=== Begin Enclosure ===

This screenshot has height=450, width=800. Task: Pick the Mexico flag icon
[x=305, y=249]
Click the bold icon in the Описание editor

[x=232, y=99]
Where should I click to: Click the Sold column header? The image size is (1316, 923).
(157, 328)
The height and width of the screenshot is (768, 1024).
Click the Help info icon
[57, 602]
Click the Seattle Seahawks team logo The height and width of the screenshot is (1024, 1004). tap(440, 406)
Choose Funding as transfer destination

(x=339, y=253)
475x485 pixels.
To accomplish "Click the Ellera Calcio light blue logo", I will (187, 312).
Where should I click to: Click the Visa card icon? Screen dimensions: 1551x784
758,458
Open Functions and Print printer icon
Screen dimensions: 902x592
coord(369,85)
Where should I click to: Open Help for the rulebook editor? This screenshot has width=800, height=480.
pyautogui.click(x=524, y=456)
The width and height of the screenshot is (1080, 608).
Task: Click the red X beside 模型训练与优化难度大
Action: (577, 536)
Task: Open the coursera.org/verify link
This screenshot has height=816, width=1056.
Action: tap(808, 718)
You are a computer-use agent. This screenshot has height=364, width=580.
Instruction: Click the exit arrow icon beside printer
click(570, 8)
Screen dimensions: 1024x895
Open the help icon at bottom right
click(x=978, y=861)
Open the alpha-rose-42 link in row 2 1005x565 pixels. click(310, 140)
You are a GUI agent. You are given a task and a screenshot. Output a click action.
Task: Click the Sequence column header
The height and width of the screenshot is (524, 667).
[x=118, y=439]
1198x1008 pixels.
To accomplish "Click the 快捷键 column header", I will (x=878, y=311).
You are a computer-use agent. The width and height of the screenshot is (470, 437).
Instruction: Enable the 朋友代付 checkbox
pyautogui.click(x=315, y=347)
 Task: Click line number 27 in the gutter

=== End Enclosure ===

== ASSIGNED TASK ==
All of the records need to be returned exactly as they are.

== SOLUTION TO THIS TASK ==
This screenshot has height=450, width=800. Task: Pick the Mexico flag icon
[x=305, y=249]
Click the bold icon in the Описание editor

[x=232, y=99]
Where should I click to: Click the Sold column header? The image size is (1316, 923).
(157, 328)
The height and width of the screenshot is (768, 1024).
Click the Help info icon
[57, 602]
Click the Seattle Seahawks team logo The height and width of the screenshot is (1024, 1004). tap(440, 406)
Choose Funding as transfer destination

(x=339, y=253)
475x485 pixels.
To accomplish "Click the Ellera Calcio light blue logo", I will (187, 312).
Where should I click to: Click the Visa card icon? Screen dimensions: 1551x784
758,458
Open Functions and Print printer icon
Screen dimensions: 902x592
coord(369,85)
Where should I click to: Open Help for the rulebook editor? This screenshot has width=800, height=480.
pyautogui.click(x=524, y=456)
The width and height of the screenshot is (1080, 608).
Task: Click the red X beside 模型训练与优化难度大
Action: (577, 536)
Task: Open the coursera.org/verify link
This screenshot has height=816, width=1056.
Action: tap(808, 718)
You are a computer-use agent. This screenshot has height=364, width=580.
Instruction: Click the exit arrow icon beside printer
click(570, 8)
Screen dimensions: 1024x895
Open the help icon at bottom right
click(x=978, y=861)
Open the alpha-rose-42 link in row 2 1005x565 pixels. click(310, 140)
You are a GUI agent. You are given a task and a screenshot. Output a click action.
Task: Click the Sequence column header
The height and width of the screenshot is (524, 667).
[x=118, y=439]
1198x1008 pixels.
To accomplish "Click the 快捷键 column header", I will (x=878, y=311).
You are a computer-use agent. The width and height of the screenshot is (470, 437).
Instruction: Enable the 朋友代付 checkbox
pyautogui.click(x=315, y=347)
 Task: Click line number 27 in the gutter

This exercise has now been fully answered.